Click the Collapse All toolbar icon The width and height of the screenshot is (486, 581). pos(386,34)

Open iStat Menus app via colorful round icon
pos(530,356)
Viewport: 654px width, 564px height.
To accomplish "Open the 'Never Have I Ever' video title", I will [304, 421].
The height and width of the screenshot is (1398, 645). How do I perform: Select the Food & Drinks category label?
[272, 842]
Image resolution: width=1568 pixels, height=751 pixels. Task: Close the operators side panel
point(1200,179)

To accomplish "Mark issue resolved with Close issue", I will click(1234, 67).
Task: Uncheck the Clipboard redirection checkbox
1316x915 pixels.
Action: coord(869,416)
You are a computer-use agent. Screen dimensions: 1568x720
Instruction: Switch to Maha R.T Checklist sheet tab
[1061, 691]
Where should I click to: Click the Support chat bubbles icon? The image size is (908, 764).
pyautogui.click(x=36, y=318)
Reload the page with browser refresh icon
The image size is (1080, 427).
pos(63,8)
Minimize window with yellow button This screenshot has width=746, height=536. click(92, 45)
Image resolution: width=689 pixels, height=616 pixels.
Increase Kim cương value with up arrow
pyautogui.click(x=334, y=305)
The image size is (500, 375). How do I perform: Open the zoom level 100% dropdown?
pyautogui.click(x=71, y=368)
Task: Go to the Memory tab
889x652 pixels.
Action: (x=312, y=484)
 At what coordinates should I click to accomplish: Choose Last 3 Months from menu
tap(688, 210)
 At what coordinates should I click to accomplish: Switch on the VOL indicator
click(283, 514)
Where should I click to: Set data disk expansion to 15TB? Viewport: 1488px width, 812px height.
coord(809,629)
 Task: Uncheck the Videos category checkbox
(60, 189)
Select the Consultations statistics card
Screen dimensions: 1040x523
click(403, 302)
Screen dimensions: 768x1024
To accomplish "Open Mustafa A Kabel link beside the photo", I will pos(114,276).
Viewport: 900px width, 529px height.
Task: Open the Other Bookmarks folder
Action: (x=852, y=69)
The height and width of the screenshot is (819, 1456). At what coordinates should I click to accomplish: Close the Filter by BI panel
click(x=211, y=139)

_ _ _ _

=== What to work on ===
Copy the data above. Keep each line exact.

=== Exercise answer ===
Click the Collapse All toolbar icon The width and height of the screenshot is (486, 581). pos(386,34)

Open iStat Menus app via colorful round icon
pos(530,356)
Viewport: 654px width, 564px height.
To accomplish "Open the 'Never Have I Ever' video title", I will [304, 421].
The height and width of the screenshot is (1398, 645). How do I perform: Select the Food & Drinks category label?
[272, 842]
Image resolution: width=1568 pixels, height=751 pixels. Task: Close the operators side panel
point(1200,179)

To accomplish "Mark issue resolved with Close issue", I will click(1234, 67).
Task: Uncheck the Clipboard redirection checkbox
1316x915 pixels.
Action: coord(869,416)
You are a computer-use agent. Screen dimensions: 1568x720
Instruction: Switch to Maha R.T Checklist sheet tab
[1061, 691]
Where should I click to: Click the Support chat bubbles icon? The image size is (908, 764).
pyautogui.click(x=36, y=318)
Reload the page with browser refresh icon
The image size is (1080, 427).
pos(63,8)
Minimize window with yellow button This screenshot has width=746, height=536. click(92, 45)
Image resolution: width=689 pixels, height=616 pixels.
Increase Kim cương value with up arrow
pyautogui.click(x=334, y=305)
The image size is (500, 375). How do I perform: Open the zoom level 100% dropdown?
pyautogui.click(x=71, y=368)
Task: Go to the Memory tab
889x652 pixels.
Action: (x=312, y=484)
 At what coordinates should I click to accomplish: Choose Last 3 Months from menu
tap(688, 210)
 At what coordinates should I click to accomplish: Switch on the VOL indicator
click(283, 514)
Where should I click to: Set data disk expansion to 15TB? Viewport: 1488px width, 812px height.
coord(809,629)
 Task: Uncheck the Videos category checkbox
(60, 189)
Select the Consultations statistics card
Screen dimensions: 1040x523
click(403, 302)
Screen dimensions: 768x1024
To accomplish "Open Mustafa A Kabel link beside the photo", I will pos(114,276).
Viewport: 900px width, 529px height.
Task: Open the Other Bookmarks folder
Action: (x=852, y=69)
The height and width of the screenshot is (819, 1456). At what coordinates should I click to accomplish: Close the Filter by BI panel
click(x=211, y=139)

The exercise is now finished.